There is arranged a check valve 45 which vertically operates at the
portion where the longitudinal passage 443 communicates with the
radial passage 171. The forward direction for the check valve 45 is
the direction toward the pressure intensifying chamber 41. Further,
the radial passage 171 of the third body 17 also communicates with
the supply passage 26 for high-pressure fuel.
[0024] Drain from the pressure intensifying chamber 41 for the
plunger 32 flows into the accommodating chamber 362 accommodating
the return spring 34, the accommodating chamber 362 forming the
pressurizing chamber 42 of the fifth body 36. This accommodating
chamber 362 communicates with a first drain passage 46, which is
formed by a lateral groove 461 of the fourth body 35 and a
longitudinal passage 462 of the fifth body 36, and communicates
with a discharge port 58 by way of a second drain passage 63
described below.
[0025] The operation of the pressure intensifying mechanism 3,
constructed as described above, is as follows. As will be described
in detail below, when an operating fluid is supplied to the
pressurizing chamber 42, the fuel in the pressure intensifying
chamber 41 is pressurized by the pressure intensifying ratio which
is determined by the ratio of the outer diameter of the pressure
intensifying piston 33 to the outer diameter of the plunger 32.
Since the check valve 45 is closed, the high-pressure fuel
pressurized in the pressure intensifying chamber 41 flows to the
supply passage 26. When the operating fluid is discharged from the
pressurizing chamber 42, the pressure intensifying piston 33 and
the plunger 32 are raised by the biasing force of the return spring
34, and the check valve 45 is opened, with the result that fuel is
introduced into the pressure intensifying chamber 41 by way of the
fuel supply passage 44 and the supply port 43.

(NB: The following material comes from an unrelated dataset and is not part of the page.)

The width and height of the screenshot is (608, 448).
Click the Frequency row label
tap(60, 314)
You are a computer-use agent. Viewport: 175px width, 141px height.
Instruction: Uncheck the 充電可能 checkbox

[0026] The fuel leaked in the injection mechanism 2 flows from the
annular passage 27 between the second body 16 and the casing 18 to
the fuel supply passage 44 by way of an annular passage 47 between
the third body 17 and the casing 18 and an annular passage 48
between the fourth body 35 and the casing 18. The outer diameter of
the third body 17 in the form of a short cylinder is larger than
the outer diameter of the second body 16 and the outer diameter of
the portion of the fourth body 35 extending up to the annular space
441, and the annular passage 47 has a minimum gap for allowing
passage of the leaked fuel. Due to this third body 17, the second
body 16 is maintained in a position in which it extends along the
axis.
[0027] The construction and operation of the electromagnetic valve
4 for supplying and discharging operating fluid to and from the
pressurizing chamber 42 will be described. The fifth body 35 has at
its top a block 51. The electromagnetic valve 4 comprises a valve
plug 52, a yoke 53, and a solenoid 54, which are accommodated in
the block 51, and is formed as a three-way two-position switching
valve. The block 51 has a valve hole 55 extending perpendicular to
the axial direction. Open in the valve hole 55 are an operating
fluid supply port 56, an input/output port 57 communicating with
the pressurizing chamber 42, and a discharge port 58 communicating
with a fuel tank or a recovery device. The valve plug 52 is
slidably fitted into the valve hole 55. A presser spring 59 acts on
the yoke 53 connected to the valve plug 52, whereby a first valve
60 between the valve plug 52 and the block 51 is closed, and a
second valve 62 between the valve plug 52 and a valve hole
partition 61 is open. In this state, the input/output port 57
communicates with the discharge port 58 by way of a second drain
passage 63 formed by the inner periphery of the valve hole
partition 61 and the passage of the side surface of the yoke 53.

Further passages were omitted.